→ **The task**:
Copy out the material below line for line, changing nothing.
----------------
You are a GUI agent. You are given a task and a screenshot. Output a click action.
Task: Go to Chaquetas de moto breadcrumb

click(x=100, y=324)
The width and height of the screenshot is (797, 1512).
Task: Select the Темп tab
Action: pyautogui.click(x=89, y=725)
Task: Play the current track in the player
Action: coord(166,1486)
----------------
→ **Result below**:
You are a GUI agent. You are given a task and a screenshot. Output a click action.
Task: Go to Chaquetas de moto breadcrumb

click(x=100, y=324)
The width and height of the screenshot is (797, 1512).
Task: Select the Темп tab
Action: pyautogui.click(x=89, y=725)
Task: Play the current track in the player
Action: coord(166,1486)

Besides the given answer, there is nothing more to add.